» Exercise directions: Please give the face recognition text again, starting with "This paper presents" and going on through "unify them all.", and switch "framework" to "method" throughout that part.

» Provided passage:
begin

Face recognition is one of those unstructured tasks that the human brain excels at, but that is difficult for computers to perform. But as it becomes crucial for many modern activities, it would be a great help for us humans if we could automate this task at least in part. More specifically, face recognition is hard for computers because a face is composed of content, or main features, that have low data dimensionality. These features can be drowned in style or background noise, such as expression, illumination and so on, that have instead high data dimensionality. The challenge is thus to reduce data dimensionality, or get rid of unimportant features without losing substantial ones; this is called feature extraction. A wide variety of algorithms--linear, nonlinear, matricial, or tensorial--already exist to do that; feature extraction can already be performed with any of these algorithms.

This paper presents factor analysis, a new framework to lower data dimensionality by mapping high to low data dimensionality. It involves two steps: in step one, it designs a factor separating function. In step two, it designs a mapping function. Both steps can be run in supervised or unsupervised mode. This framework can be applied to any of the algorithms mentioned above; it can even be thought of as a tool to unify them all.

end

» Dataset excerpts:

begin

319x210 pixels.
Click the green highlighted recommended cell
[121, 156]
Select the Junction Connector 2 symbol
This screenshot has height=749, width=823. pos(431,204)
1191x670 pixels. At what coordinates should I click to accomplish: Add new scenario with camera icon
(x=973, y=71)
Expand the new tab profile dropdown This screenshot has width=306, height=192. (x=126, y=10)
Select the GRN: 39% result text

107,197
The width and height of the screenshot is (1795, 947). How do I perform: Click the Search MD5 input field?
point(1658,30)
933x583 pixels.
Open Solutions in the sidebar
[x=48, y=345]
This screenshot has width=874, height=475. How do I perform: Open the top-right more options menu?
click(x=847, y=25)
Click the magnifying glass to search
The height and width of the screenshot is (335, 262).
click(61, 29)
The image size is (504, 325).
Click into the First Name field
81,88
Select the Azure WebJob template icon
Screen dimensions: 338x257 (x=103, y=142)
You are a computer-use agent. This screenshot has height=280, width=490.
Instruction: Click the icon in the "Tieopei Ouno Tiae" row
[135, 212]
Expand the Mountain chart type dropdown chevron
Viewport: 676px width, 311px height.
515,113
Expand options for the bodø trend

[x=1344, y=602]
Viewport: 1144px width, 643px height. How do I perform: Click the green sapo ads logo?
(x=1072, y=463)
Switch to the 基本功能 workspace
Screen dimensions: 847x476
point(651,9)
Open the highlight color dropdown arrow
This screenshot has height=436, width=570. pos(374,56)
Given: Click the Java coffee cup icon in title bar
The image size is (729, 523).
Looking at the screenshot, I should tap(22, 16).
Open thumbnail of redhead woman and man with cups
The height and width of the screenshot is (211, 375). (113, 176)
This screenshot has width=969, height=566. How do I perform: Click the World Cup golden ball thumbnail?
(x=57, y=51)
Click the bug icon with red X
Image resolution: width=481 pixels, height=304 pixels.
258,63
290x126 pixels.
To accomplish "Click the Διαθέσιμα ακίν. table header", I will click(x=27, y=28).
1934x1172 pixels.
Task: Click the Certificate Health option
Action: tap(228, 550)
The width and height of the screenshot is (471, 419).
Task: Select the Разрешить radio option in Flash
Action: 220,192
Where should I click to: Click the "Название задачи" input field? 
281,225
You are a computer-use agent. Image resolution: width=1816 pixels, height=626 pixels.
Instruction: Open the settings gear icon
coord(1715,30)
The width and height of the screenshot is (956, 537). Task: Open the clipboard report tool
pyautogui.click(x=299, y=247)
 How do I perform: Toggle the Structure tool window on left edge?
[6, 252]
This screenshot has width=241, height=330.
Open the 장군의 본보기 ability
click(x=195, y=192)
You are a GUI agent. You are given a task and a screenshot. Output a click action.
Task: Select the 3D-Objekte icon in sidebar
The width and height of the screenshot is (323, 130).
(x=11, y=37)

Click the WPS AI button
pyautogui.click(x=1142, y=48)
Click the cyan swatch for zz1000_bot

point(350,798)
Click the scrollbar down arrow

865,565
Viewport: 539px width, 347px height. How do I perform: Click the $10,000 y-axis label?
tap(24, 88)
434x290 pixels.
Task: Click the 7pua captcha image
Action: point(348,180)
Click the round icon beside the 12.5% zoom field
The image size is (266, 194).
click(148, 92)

end

» Written answer:
This paper presents factor analysis, a new method to lower data dimensionality by mapping high to low data dimensionality. It involves two steps: in step one, it designs a factor separating function. In step two, it designs a mapping function. Both steps can be run in supervised or unsupervised mode. This method can be applied to any of the algorithms mentioned above; it can even be thought of as a tool to unify them all.